The commercial value of bamboo globally is said to be around the US$5 billion annually. This may not be especially large. It is significantly less than timber and only one-tenth of the net worth of Bill Gates, for example, but becomes more meaningful when you consider how many people are involved. Altogether 2.5 billion people either trade in or use bamboo. This means that every third person in the world makes physical use of some form of bamboo. No wonder that bamboo in India is called ‘poor man’s wood’. In China it is ‘the people’s friend’.
Bamboo grows incredibly quickly. It can be harvested in under five years versus close to 30 years for most softwoods or about one-sixth of the time needed to harvest trees. It is said that over ten kilometres of poles can be harvested during the lifetime of a single clump. Once harvested it also regenerates rapidly. While groves stand seemingly forever new bamboo shoots emerge annually from the rhizomes. This ensures propagation without disrupting the surrounding soil. The dustbowls created by deforestation in Australia and Latin America are notably lower in bamboo harvesting.

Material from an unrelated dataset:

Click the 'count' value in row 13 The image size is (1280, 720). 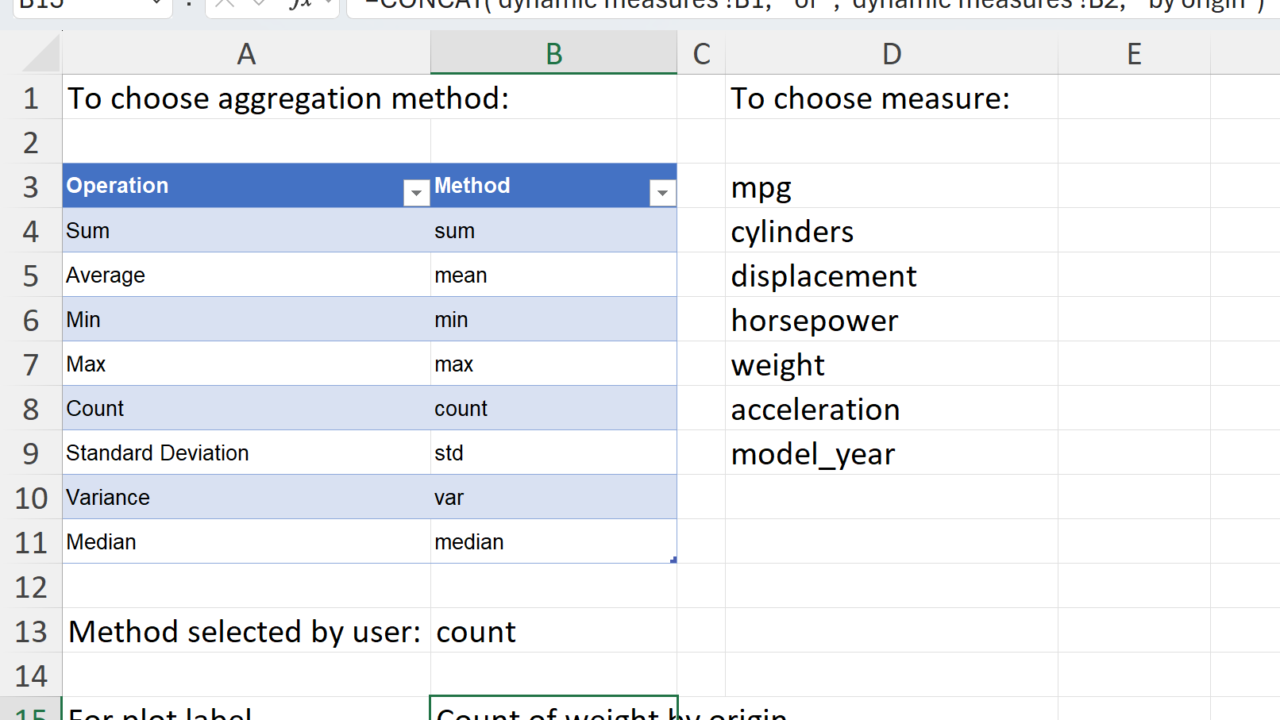click(x=477, y=632)
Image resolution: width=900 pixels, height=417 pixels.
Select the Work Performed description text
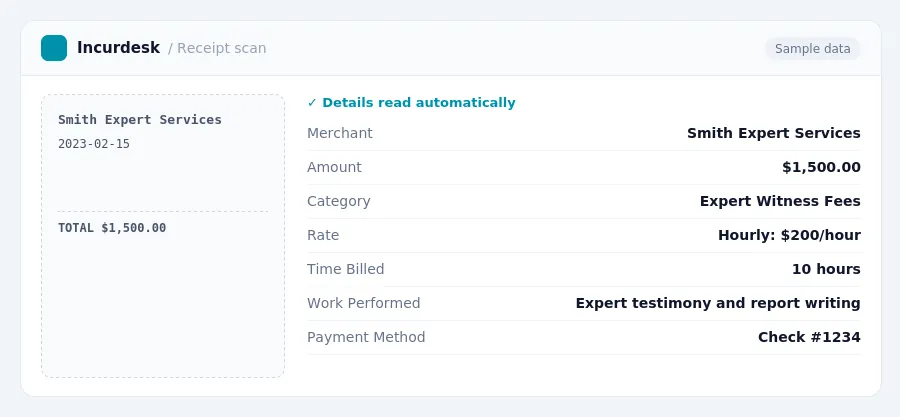tap(717, 303)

There is one especially intriguing aspect to the economic worth of bamboo. Unlike trees once it has matured it remains exactly the same size for the rest of its life; it never grows higher or wider and the culm does not add a ring of growth a year as trees do either. The result is that bamboo provides instant evidence of both its size and how many stems may be harvested at any one time.
Sadly bamboo has just as frayed a relationship with man as timber. Earlier this year the UN placed extinction warnings on nearly half the world’s 1,200 woody bamboo species. By any scale this is a dramatic warning. It’s like saying that half of the world’s species of rice will disappear within a generation.
Related to the reduction in bamboo biodiversity the global paper industry has awakened to the fact that bamboo (the tall stem type and not the running type which stays low to the ground) can sometimes be pulped more or less as easily as wood. The result is an increasingly widespread use of a few preferred bamboos. Globally close to 1.5 million metric tons of bamboo are harvested annually. This harvesting happens particularly in China and India though all countries in temperate and tropical regions are starting to harvest bamboo commercially. The Philippines now has bamboo exports worth several hundred million US dollars. Bamboo cannot yet be cut by traditional wood mills in the same way that wider trunks of softwoods and hardwoods can but it can nonetheless be pulped.
Massive bamboo grove destruction is not a problem all by itself. Besides ruining forests themselves, with all the problems of land erosion and salination this causes, prominent animals like China’s giant panda (the one on the WWF logo) and Africa’s mountain gorillas depend on bamboo for much of their diet. These are close to extinction in a natural habitat. Although both species may continue in captivity the message in both situations is clear: save the bamboo and save the animal.